### WHAT TO DO
Leaving out all pictures, write out word for word the lines from the one containing "You are a computer-use" to the end of the data below.

### DATA FOR PROCESSING

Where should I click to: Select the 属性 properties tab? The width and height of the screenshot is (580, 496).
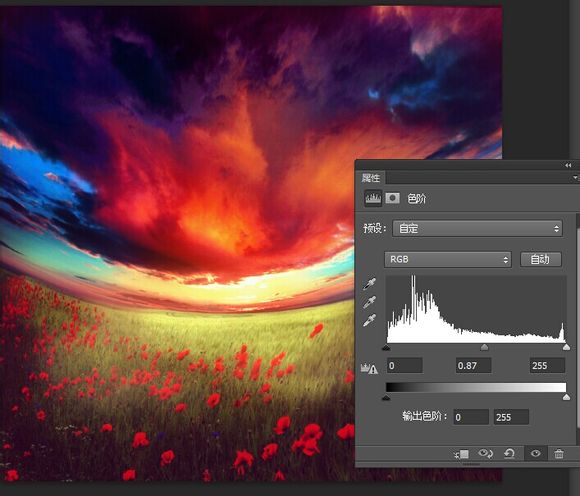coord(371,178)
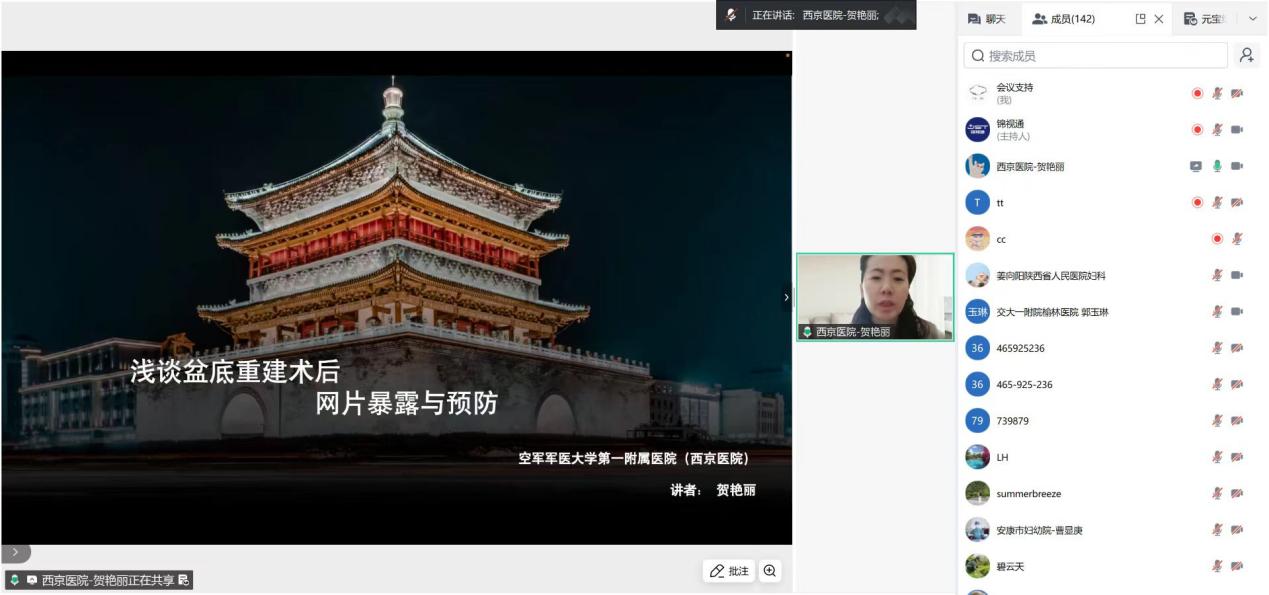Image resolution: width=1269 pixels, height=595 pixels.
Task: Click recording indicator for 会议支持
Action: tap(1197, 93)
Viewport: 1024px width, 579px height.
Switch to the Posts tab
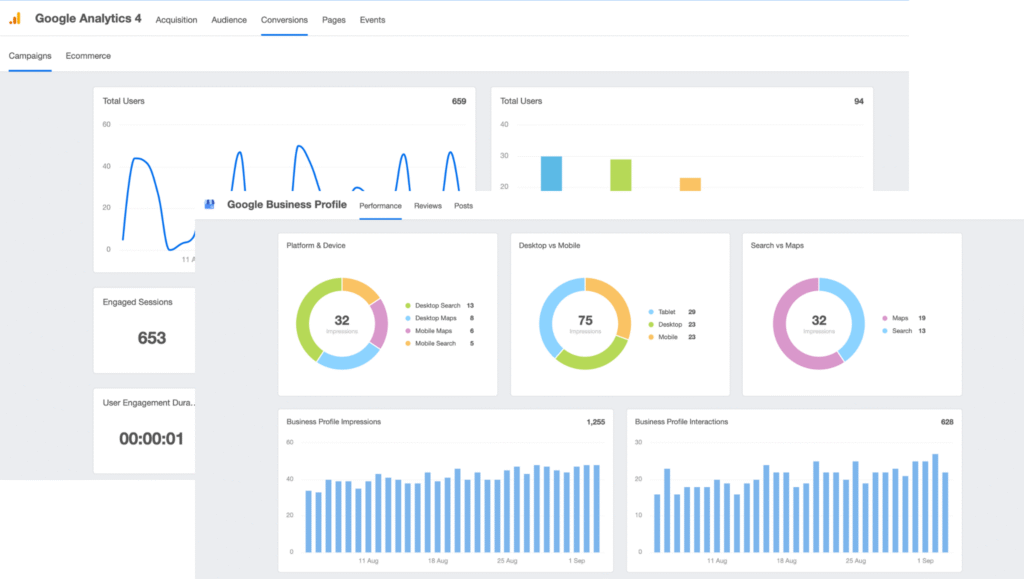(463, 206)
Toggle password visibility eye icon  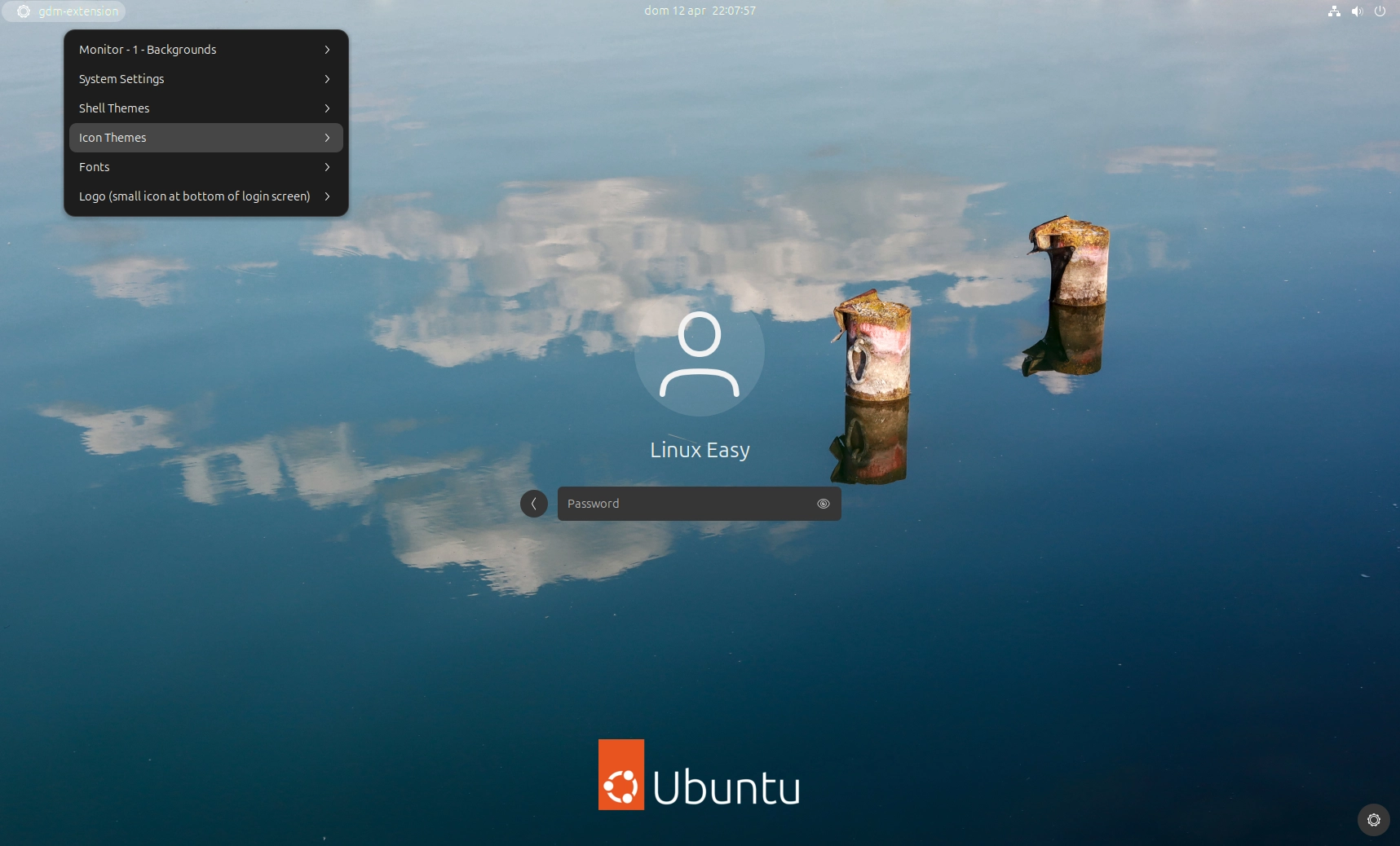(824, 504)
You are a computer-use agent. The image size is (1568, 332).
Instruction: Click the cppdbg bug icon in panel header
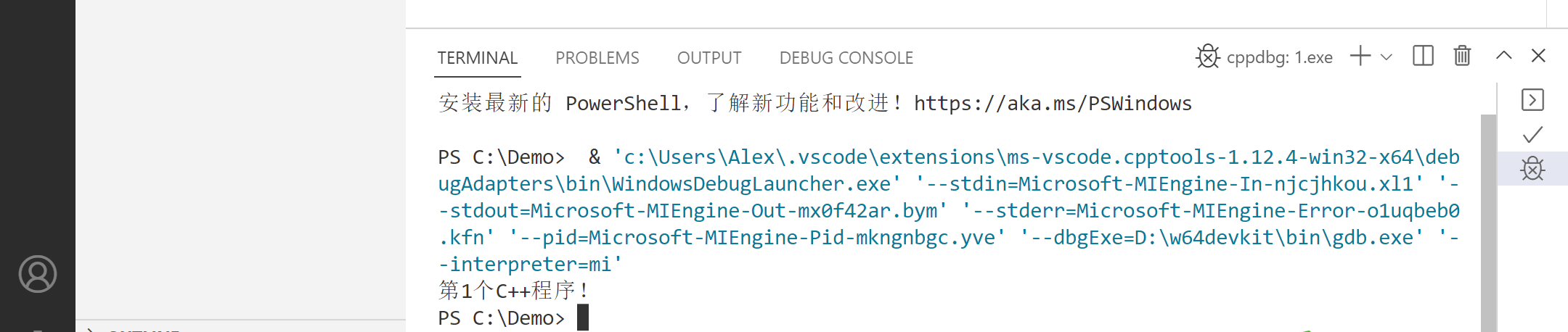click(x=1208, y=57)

### SOLUTION
You are a computer-use agent. The image size is (1568, 332).
Instruction: Click the cppdbg bug icon in panel header
click(x=1208, y=57)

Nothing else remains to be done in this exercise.